Collected data entries ::
>>>>>
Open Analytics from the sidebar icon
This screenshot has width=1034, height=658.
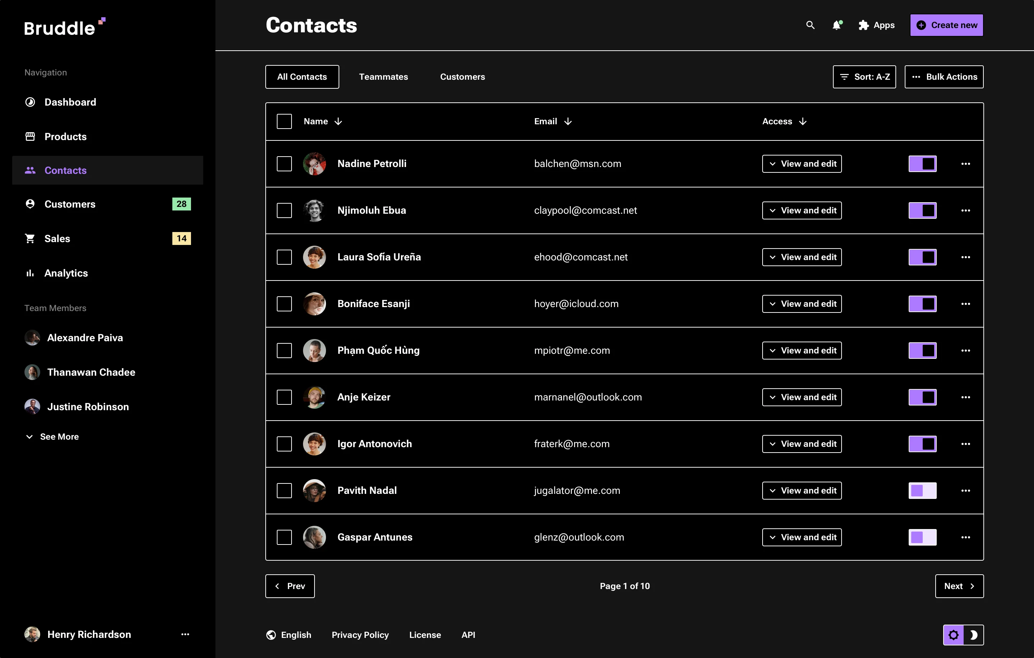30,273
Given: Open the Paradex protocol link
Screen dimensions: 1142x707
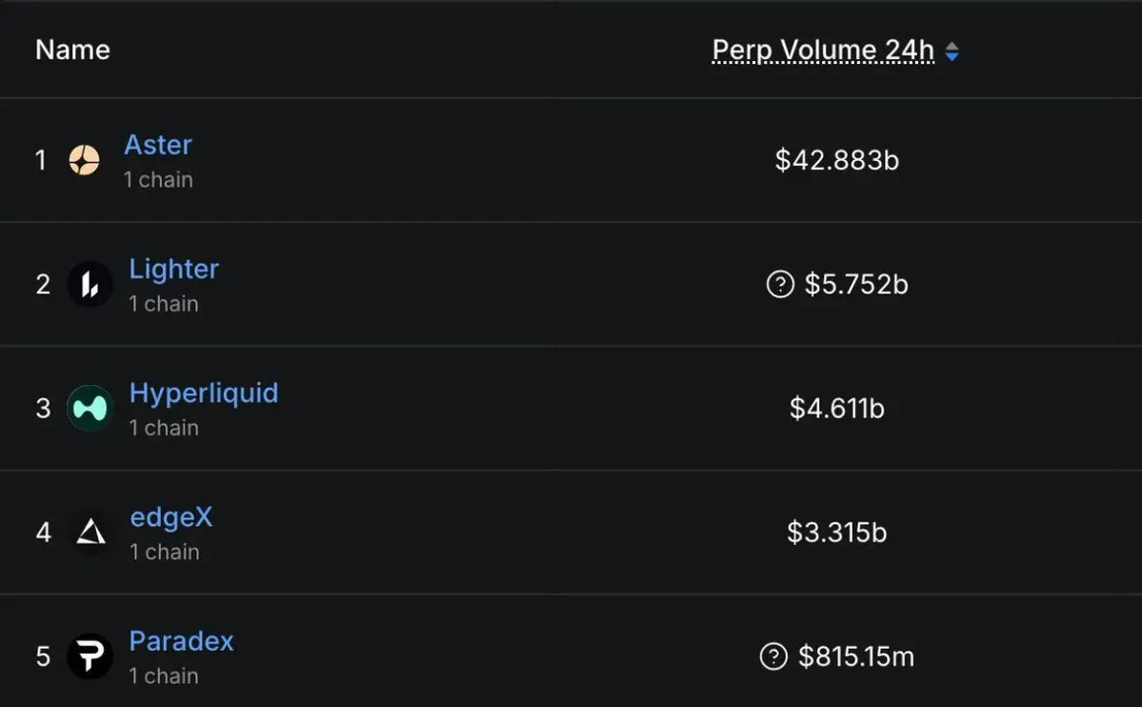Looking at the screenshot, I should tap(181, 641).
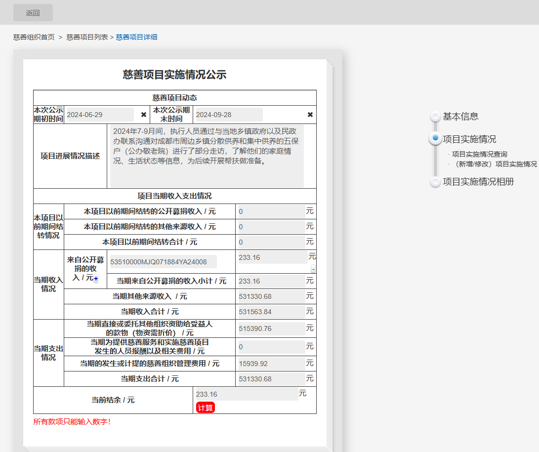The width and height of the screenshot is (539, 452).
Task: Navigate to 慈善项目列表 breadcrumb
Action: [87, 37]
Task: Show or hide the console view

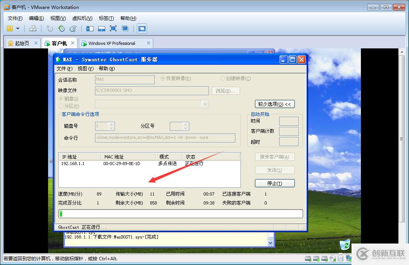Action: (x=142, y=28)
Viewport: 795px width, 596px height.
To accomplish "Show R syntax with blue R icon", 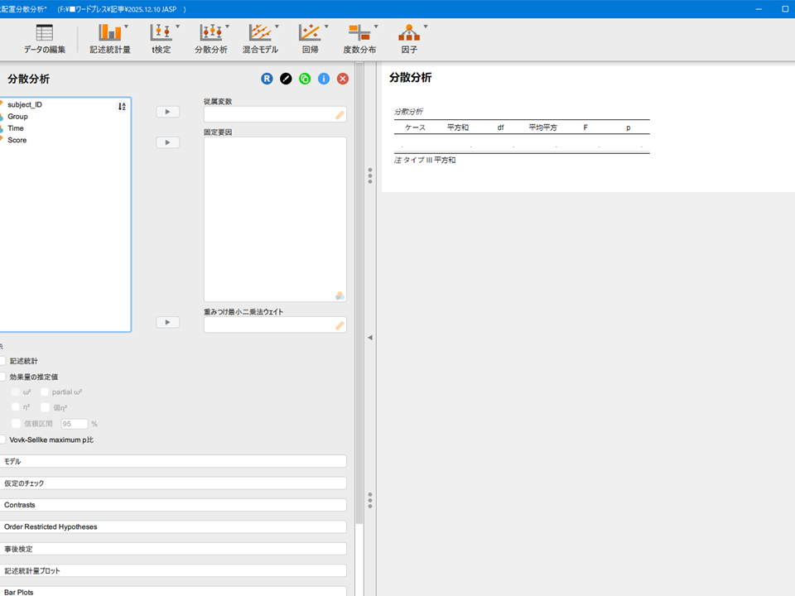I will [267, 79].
<<<<<
>>>>>
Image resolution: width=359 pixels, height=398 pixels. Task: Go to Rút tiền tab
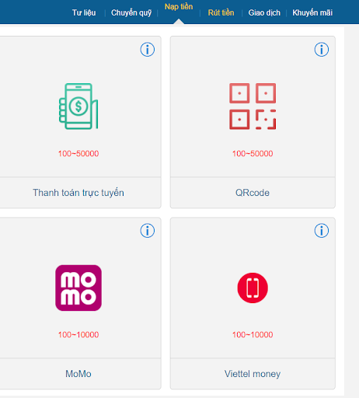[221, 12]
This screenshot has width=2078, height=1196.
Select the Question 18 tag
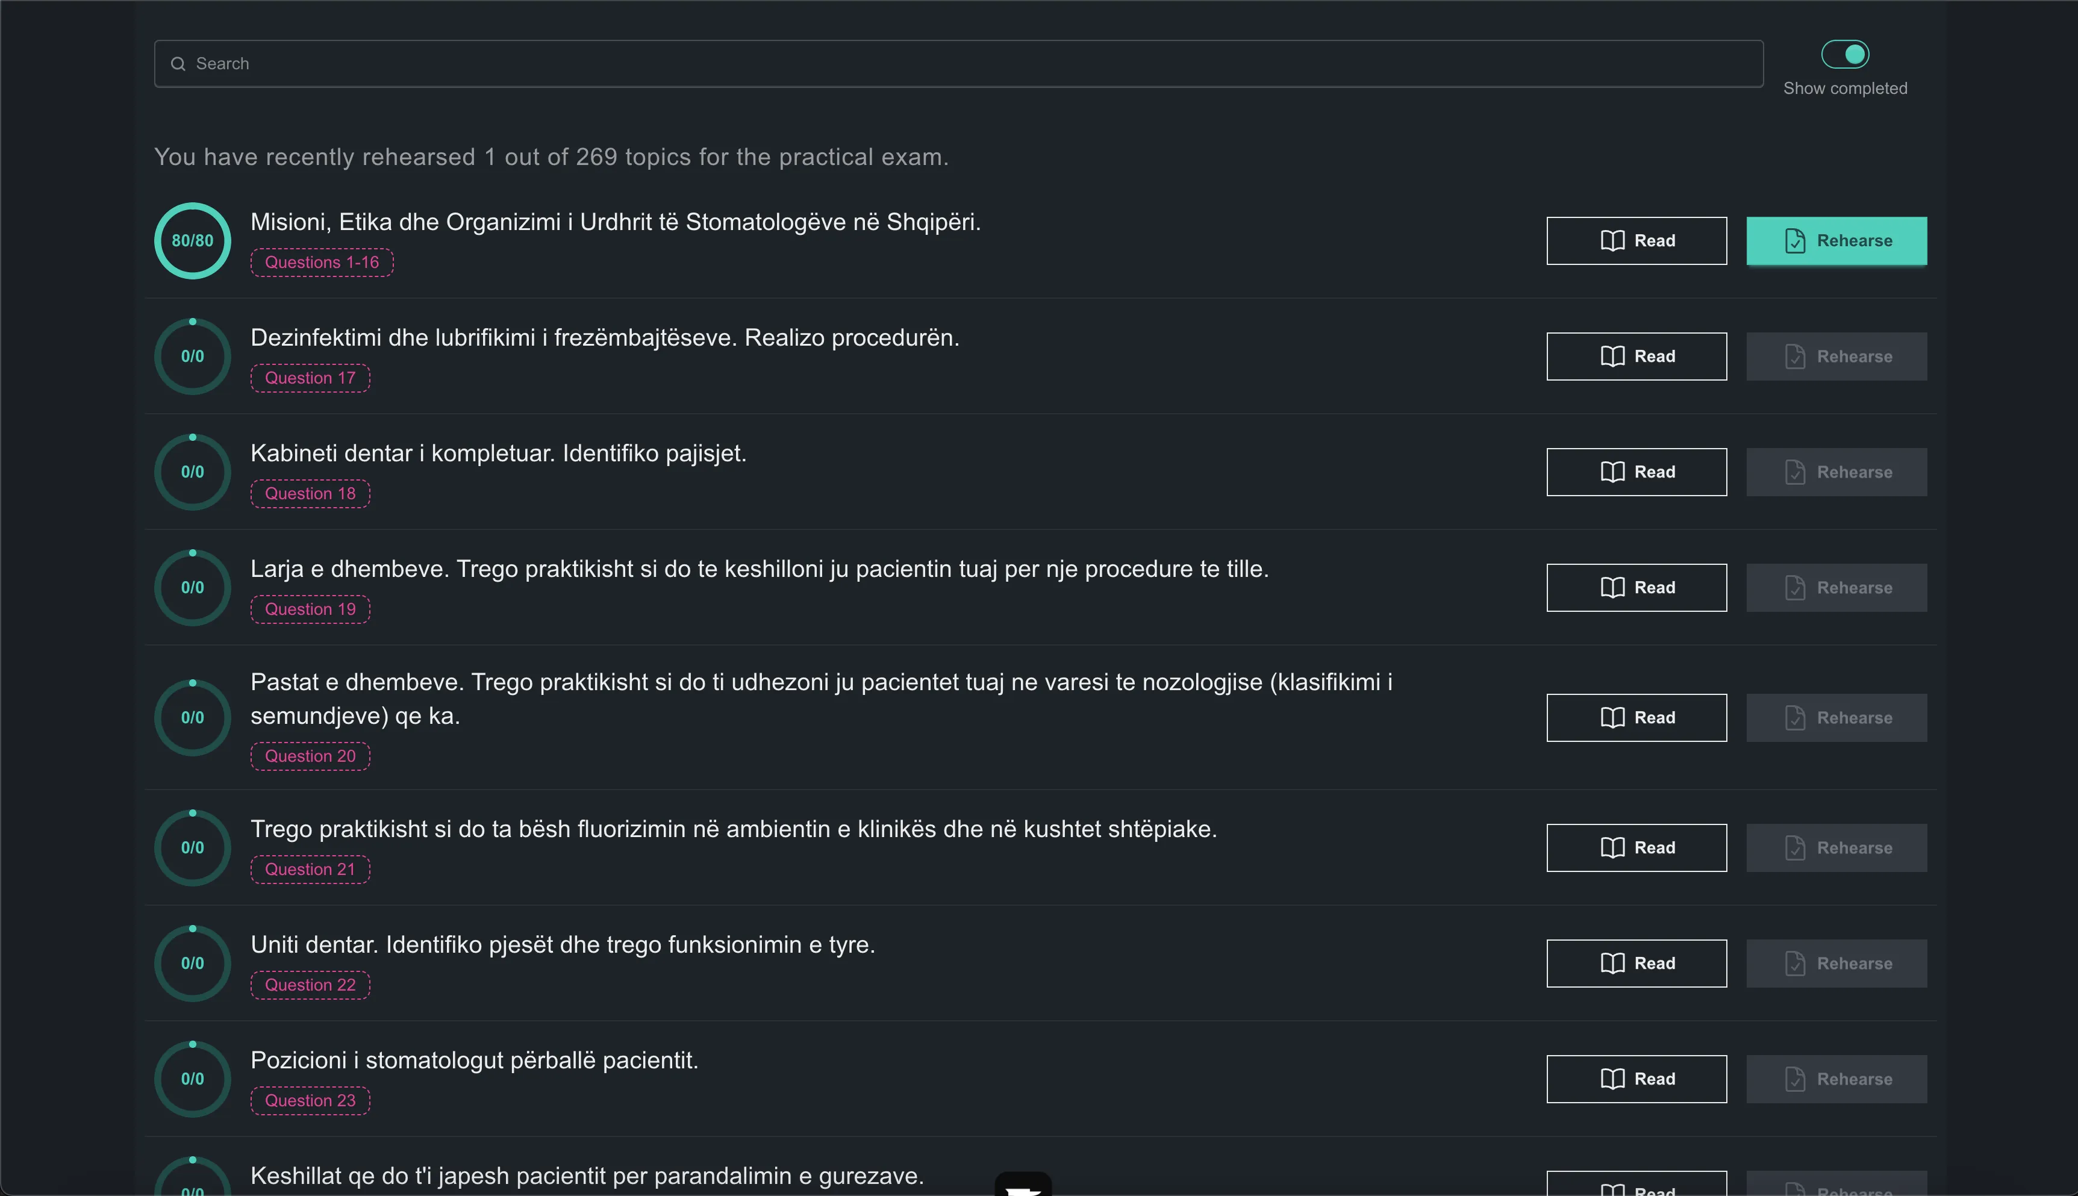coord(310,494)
<<<<<
TASK DIRECTIONS ::
Search the data above for the word "Open" and show every line that has it.

TASK SOLUTION ::
Open Analytics from the sidebar icon
Given: Open the Paradex protocol link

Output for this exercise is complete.